[STATED PROBLEM A]:
Which debt obligations of Ride does the passage on Ride's restructuring name?
[STATED PROBLEM B]:
According to the passage on Ride's restructuring, what is the default rate on the 1.725-million-dollar note?
[STATED PROBLEM C]:
Write the next part of the passage on Ride's restructuring, starting after its final sentence.

[DOCUMENT SECTION]:
☆ ☆ ☆ ☆

With the preferred stock dividend eliminated, that increase in gross profit by itself will bring Ride to break-even. A restructuring should reduce the company’s interest expense from 798,000 dollars, if only because Ride is paying punitive interest rates right now. Margins should go up a point or two just based on the change in the product mix. Obviously, the quarter ending June 30 isn’t a strong one, but for the twelve months ending June 30, 2000 Ride ought to earn a few bucks just from what’s in place right now. That is, if Ride management can get the restructuring done.
 
Restructuring
            The U.S. Bank facility is a term loan for three million dollars that is due and payable August 31, 1999. That loan, according to the 10Q, “ … is secured by promissory notes from Global Sports, Inc. in the original aggregate amount of 1.8-million dollars. Additionally, the facility is secured by the personal guarantee of one of the Company’s outside directors, including certain real-estate property owned by the director.”
 
The note for 1.725-million dollars, also according to the 10Q, “ … has a term due date of June 30, 1999 which date is automatically extended to September 30, 1999 in the event the company has executed a letter of intent for a transaction which would raise capital sufficient to fully redeem the note.”  The note’s interest rate is ten percent, but it has a default rate of
eighteen percent. The CIT line of credit expires August 30, 1999.

☆ ☆ ☆ ☆

[DATA LISTING]:

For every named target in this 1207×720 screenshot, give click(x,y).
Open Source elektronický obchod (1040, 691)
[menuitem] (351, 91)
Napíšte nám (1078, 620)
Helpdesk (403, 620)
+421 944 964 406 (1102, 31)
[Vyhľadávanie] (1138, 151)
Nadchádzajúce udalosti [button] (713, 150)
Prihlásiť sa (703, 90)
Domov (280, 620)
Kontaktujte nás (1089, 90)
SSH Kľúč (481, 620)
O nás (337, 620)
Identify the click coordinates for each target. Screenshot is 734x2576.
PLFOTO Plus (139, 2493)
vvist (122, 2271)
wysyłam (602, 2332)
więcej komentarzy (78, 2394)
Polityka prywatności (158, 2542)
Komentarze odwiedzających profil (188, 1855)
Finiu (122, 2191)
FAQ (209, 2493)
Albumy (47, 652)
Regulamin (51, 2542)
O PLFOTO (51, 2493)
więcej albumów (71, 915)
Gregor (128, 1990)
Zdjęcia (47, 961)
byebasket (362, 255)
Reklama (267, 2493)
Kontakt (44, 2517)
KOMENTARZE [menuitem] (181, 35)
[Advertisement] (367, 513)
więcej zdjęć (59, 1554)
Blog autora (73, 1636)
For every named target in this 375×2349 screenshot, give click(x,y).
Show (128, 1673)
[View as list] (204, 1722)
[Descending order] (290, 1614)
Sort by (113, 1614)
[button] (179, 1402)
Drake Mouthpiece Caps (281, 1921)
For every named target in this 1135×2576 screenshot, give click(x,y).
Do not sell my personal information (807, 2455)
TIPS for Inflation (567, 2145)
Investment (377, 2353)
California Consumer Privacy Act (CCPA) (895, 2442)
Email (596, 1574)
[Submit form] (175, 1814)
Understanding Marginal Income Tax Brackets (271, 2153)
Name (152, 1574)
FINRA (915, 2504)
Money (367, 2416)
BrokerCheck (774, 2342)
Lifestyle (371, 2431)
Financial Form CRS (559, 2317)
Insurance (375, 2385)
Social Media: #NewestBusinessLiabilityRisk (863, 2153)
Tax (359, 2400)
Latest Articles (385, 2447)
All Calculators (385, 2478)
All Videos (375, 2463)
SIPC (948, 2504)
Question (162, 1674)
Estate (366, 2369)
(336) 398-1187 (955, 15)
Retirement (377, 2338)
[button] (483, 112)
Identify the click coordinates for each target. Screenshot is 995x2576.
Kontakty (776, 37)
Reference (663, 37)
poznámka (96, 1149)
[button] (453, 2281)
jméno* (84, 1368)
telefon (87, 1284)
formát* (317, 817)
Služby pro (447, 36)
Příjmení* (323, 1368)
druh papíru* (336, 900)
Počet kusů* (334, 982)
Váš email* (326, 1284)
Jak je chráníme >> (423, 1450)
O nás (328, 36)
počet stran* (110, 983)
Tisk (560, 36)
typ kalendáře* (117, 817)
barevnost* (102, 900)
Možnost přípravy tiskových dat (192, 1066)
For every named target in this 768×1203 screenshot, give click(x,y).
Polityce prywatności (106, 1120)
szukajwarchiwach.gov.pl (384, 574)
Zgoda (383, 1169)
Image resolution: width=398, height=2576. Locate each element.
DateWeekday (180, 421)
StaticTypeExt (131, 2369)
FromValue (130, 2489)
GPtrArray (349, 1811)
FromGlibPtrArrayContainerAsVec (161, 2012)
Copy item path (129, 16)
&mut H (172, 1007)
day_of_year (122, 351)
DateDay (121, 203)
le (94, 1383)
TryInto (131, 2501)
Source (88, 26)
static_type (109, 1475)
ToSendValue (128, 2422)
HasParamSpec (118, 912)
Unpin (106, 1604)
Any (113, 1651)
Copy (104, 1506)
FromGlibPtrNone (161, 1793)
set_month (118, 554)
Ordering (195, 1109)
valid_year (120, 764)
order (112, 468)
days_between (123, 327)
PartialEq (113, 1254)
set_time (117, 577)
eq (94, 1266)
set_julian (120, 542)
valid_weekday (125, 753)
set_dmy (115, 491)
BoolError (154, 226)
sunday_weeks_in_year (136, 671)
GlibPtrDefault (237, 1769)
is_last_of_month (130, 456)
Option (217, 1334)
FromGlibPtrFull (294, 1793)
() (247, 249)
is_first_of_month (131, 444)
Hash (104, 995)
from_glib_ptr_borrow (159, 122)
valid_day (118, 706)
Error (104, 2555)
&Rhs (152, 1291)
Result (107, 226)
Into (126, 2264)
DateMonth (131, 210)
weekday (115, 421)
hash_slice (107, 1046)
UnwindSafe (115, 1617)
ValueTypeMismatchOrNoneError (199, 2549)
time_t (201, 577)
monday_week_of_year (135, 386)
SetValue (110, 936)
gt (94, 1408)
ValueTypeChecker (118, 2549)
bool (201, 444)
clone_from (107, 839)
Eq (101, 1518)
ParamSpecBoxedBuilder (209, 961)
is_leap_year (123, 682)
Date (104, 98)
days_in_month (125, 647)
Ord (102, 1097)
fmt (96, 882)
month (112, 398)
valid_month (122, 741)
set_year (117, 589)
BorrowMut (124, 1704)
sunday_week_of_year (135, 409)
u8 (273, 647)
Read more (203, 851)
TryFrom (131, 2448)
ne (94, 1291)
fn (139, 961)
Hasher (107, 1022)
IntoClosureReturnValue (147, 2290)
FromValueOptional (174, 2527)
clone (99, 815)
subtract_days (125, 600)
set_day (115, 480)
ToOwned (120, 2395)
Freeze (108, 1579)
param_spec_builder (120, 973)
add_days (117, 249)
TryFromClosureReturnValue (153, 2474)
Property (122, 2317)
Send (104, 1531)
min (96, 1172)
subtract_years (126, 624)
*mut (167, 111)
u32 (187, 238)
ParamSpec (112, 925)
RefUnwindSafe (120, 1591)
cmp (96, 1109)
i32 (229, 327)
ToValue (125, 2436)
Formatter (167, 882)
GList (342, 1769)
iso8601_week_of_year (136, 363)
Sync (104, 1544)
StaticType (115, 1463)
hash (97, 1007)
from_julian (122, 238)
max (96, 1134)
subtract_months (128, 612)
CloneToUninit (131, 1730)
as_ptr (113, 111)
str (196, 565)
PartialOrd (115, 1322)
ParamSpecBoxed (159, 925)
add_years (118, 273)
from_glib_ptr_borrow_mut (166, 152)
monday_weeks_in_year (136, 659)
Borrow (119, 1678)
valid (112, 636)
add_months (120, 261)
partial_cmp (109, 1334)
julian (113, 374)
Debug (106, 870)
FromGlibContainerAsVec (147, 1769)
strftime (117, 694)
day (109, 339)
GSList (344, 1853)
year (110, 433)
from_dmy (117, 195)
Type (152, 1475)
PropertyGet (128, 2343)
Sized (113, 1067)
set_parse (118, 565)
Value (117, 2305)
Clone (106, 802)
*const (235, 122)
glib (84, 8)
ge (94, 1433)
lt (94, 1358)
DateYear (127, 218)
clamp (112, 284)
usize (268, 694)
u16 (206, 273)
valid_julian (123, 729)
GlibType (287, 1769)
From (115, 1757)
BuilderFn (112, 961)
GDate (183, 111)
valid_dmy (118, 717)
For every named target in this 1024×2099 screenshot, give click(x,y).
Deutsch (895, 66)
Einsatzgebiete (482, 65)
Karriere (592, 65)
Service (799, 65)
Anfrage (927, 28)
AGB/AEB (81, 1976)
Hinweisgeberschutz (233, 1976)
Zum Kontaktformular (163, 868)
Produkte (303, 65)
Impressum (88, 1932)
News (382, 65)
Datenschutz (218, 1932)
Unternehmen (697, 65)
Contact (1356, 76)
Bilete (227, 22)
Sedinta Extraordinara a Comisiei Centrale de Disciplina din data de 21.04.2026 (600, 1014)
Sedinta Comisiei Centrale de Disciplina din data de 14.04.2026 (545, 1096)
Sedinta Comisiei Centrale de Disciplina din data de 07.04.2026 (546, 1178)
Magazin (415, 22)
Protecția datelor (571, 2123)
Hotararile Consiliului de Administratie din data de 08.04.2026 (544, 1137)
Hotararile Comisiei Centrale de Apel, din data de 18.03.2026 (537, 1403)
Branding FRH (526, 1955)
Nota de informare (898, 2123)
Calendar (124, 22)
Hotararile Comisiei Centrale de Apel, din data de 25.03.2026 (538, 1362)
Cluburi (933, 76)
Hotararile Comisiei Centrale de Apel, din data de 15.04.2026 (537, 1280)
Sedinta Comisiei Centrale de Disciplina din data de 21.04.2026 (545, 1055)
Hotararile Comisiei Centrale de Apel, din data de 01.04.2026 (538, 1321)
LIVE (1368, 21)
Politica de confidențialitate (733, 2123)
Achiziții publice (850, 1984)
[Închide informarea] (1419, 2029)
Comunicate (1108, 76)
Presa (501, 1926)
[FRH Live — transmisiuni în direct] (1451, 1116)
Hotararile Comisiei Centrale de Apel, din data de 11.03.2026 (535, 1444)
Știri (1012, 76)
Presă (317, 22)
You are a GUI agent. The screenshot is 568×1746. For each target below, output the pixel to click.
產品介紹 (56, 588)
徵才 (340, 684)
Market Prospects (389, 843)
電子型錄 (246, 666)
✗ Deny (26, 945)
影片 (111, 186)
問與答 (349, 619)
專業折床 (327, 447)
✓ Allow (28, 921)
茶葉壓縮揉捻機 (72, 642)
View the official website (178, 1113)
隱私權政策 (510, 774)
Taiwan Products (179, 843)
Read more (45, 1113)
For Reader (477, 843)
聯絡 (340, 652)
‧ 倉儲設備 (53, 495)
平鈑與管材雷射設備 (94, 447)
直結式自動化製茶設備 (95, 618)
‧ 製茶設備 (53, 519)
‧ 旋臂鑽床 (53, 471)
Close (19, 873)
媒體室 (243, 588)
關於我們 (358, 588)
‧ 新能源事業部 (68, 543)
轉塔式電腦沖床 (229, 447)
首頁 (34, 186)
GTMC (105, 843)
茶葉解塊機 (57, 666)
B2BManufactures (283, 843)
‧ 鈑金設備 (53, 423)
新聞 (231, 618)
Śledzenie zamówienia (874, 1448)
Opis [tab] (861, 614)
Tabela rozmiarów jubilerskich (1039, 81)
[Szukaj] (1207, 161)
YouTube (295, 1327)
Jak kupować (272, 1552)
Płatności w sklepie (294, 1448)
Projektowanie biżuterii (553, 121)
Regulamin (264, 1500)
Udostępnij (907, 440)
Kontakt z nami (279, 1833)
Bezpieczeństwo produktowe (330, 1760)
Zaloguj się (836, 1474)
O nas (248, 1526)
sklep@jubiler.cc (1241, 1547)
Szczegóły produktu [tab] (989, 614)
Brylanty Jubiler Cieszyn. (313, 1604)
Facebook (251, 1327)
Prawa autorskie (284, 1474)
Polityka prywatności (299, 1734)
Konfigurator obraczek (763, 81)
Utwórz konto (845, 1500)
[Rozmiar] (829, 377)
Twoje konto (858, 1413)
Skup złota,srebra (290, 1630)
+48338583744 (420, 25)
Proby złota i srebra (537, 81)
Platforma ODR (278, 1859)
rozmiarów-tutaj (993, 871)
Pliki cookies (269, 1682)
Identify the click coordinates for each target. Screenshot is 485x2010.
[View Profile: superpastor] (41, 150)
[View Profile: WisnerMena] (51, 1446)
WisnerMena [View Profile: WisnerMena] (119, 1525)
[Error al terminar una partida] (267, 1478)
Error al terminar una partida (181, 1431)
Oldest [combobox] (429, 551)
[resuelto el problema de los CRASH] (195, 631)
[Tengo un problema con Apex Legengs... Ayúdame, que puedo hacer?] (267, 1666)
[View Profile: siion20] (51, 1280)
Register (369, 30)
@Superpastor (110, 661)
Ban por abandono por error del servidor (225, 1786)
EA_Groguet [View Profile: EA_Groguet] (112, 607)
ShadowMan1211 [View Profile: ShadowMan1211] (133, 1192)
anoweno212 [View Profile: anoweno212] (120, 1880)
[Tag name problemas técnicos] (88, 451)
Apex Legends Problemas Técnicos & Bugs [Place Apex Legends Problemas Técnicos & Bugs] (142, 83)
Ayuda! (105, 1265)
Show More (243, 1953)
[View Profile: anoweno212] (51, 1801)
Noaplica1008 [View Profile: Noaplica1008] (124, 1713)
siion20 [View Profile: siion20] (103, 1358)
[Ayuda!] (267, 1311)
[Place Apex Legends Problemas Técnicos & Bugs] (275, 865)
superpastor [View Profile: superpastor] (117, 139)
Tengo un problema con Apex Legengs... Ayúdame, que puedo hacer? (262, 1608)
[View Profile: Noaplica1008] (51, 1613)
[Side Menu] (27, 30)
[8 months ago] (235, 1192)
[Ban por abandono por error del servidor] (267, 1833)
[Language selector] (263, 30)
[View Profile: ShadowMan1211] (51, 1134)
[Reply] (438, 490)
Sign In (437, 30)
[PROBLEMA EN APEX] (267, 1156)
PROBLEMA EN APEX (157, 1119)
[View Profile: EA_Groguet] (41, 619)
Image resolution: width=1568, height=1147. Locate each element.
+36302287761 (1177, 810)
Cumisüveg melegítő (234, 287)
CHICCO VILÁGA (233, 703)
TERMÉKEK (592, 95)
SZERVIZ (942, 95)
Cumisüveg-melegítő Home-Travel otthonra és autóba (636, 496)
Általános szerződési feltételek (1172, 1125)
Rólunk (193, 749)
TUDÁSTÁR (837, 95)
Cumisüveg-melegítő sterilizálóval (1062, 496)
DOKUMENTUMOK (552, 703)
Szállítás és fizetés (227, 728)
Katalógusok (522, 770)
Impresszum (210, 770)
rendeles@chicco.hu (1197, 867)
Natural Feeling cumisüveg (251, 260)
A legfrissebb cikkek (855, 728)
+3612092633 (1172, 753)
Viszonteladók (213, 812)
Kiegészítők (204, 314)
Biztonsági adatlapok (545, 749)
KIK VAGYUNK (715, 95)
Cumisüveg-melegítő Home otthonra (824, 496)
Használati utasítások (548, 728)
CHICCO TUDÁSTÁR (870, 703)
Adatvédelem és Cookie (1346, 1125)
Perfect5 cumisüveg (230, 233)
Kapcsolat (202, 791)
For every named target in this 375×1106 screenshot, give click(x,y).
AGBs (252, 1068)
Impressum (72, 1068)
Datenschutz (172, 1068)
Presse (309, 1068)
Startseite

☆ ☆ ☆ ☆

[OUTPUT A]:
- The U.S. Bank term loan for three million dollars
- The note for 1.725 million dollars
- The CIT line of credit

[OUTPUT B]:
Eighteen percent.

[OUTPUT C]:
 
            So, there are a lot of critical deadlines coming up, and the 10Q is replete with the usual statements companies in these circumstances make about dire consequences if Ride can’t meet some of these deadlines.
 
            My guess is that there will be a successful restructuring. The improvement in operating performance and increase in preseason orders makes me believe that. Its likely shareholders will be hit by additional dilution as a result of the restructuring. Concern over that dilution is probably the reason the stock price didn’t go up significantly in the wake of Ride’s healthy preseason order numbers.
 
            Ride has hired Ladenburg Thalman & Co. “ … as its financial advisor to provide advice regarding potential strategic alternatives available to the company,” says the 10Q. Negotiations are ongoing.
 
The Bottom Line
            If Ride had paid maybe two-million less for its factory, not hired quite so many people so quickly, and had paid some of them less, and not built the Taj Mahal in Preston, Washington, I suspect the managers at Ride would be smiling and looking forward to closing out their fiscal year June 30 with a twelve-month profit. But that’s not how it happened, and Ride was hardly the only snowboard company seduced by perceived endless growth.
 
            Ride’s market position seems sound and the product line complete and well received. Management and employees are industry experienced.          I still have some trouble with the financial burden of owning a factory, but Ride management has made its a marketing asset. So, strategically the brand seems positioned to succeed. By the time you read this, we’ll probably know if Ride’s managers pulled off the financial restructuring that will allow them to do it.

 

 

Fat Lady Sings. K2 Buys Ride

K2’s purchase of Ride, announced on July 22 and expected to close within 100 days, is as close as we’ll ever get to a capstone on consolidation.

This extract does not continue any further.